### [Exercise aim]
Could you pull out every line of the records, word for word, from the line containing "You are a GUI" through the end of the records, both ends included, and leave the pictures out of your answer?

### [Supplied material]
▬▬▬▬▬▬
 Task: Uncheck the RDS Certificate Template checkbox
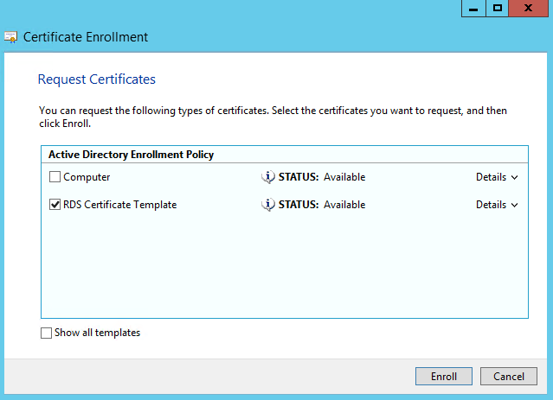[55, 205]
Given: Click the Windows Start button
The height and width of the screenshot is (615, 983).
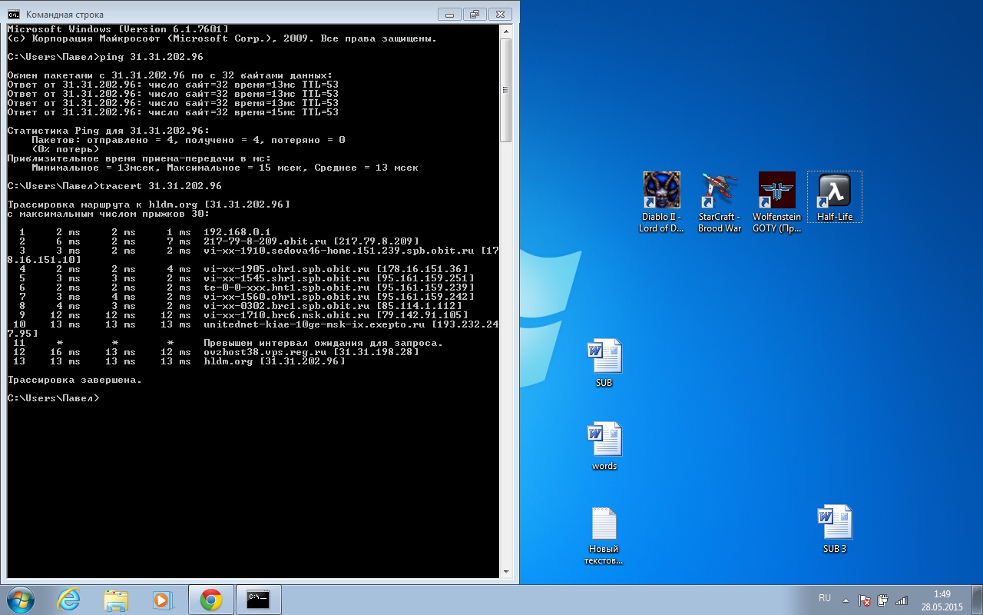Looking at the screenshot, I should 21,599.
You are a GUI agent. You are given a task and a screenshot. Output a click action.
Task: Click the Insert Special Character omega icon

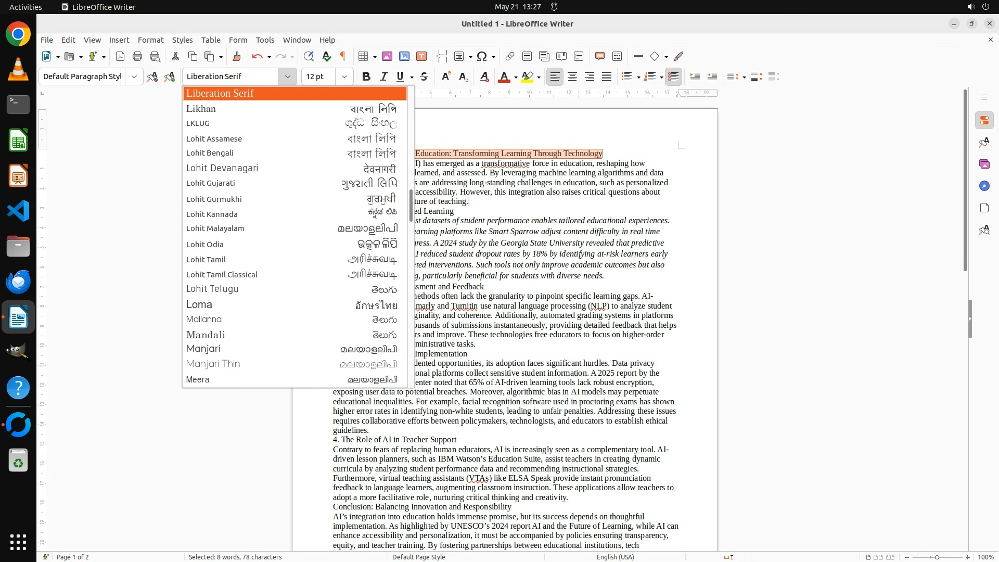[482, 56]
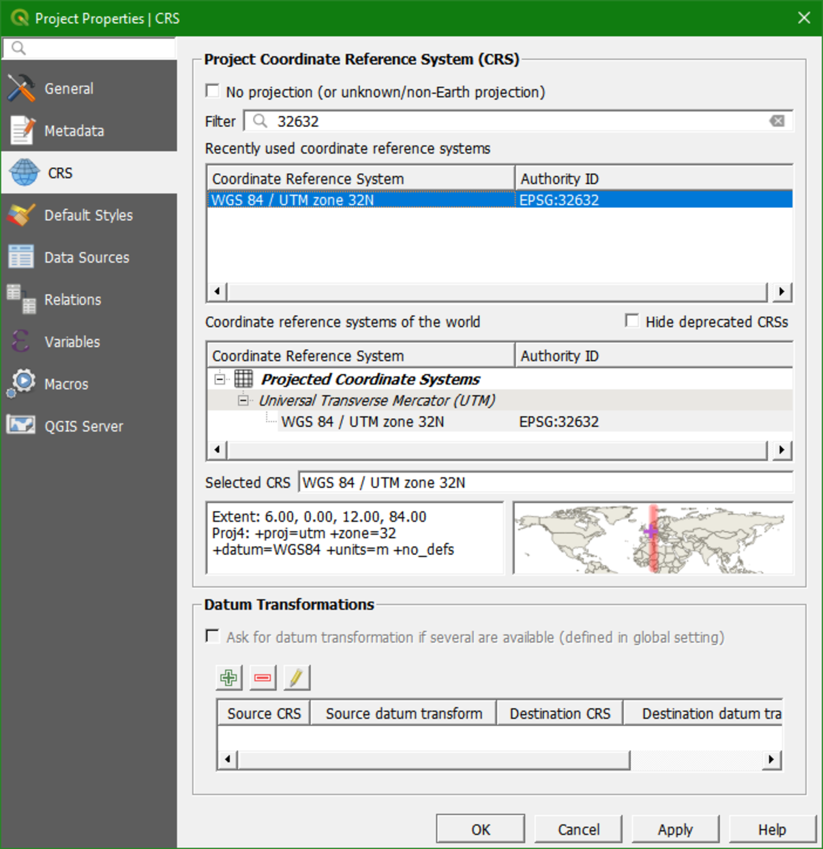
Task: Open the Help documentation
Action: click(x=771, y=829)
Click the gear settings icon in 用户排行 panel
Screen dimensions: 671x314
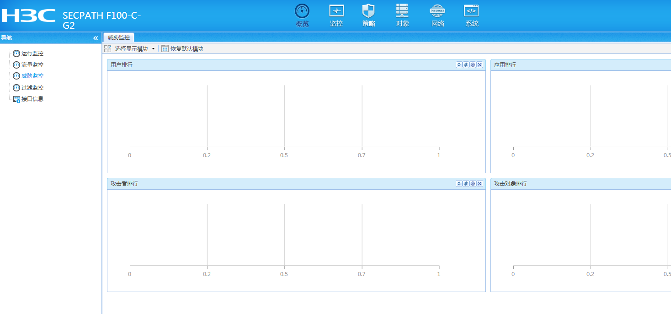pos(473,65)
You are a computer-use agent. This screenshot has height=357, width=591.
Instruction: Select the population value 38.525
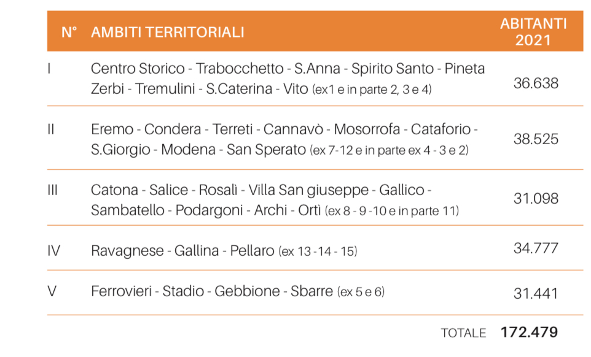tap(536, 139)
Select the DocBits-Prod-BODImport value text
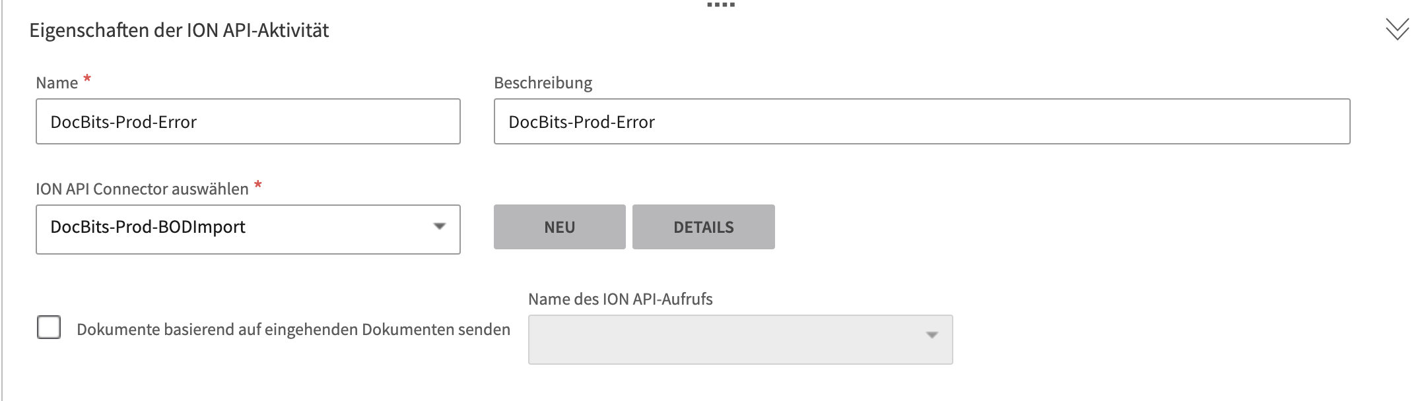The width and height of the screenshot is (1426, 401). [x=148, y=227]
▬▬▬▬▬▬
### [Result]
You are a GUI agent. You are given a task and a screenshot. Output a click action.
Task: Click the Insert Special Character omega icon

[482, 56]
Task: Open the Help documentation
Action: click(x=771, y=829)
Click the gear settings icon in 用户排行 panel
Screen dimensions: 671x314
pos(473,65)
You are a computer-use agent. This screenshot has height=357, width=591.
Instruction: Select the population value 38.525
tap(536, 139)
Select the DocBits-Prod-BODImport value text
The width and height of the screenshot is (1426, 401). [x=148, y=227]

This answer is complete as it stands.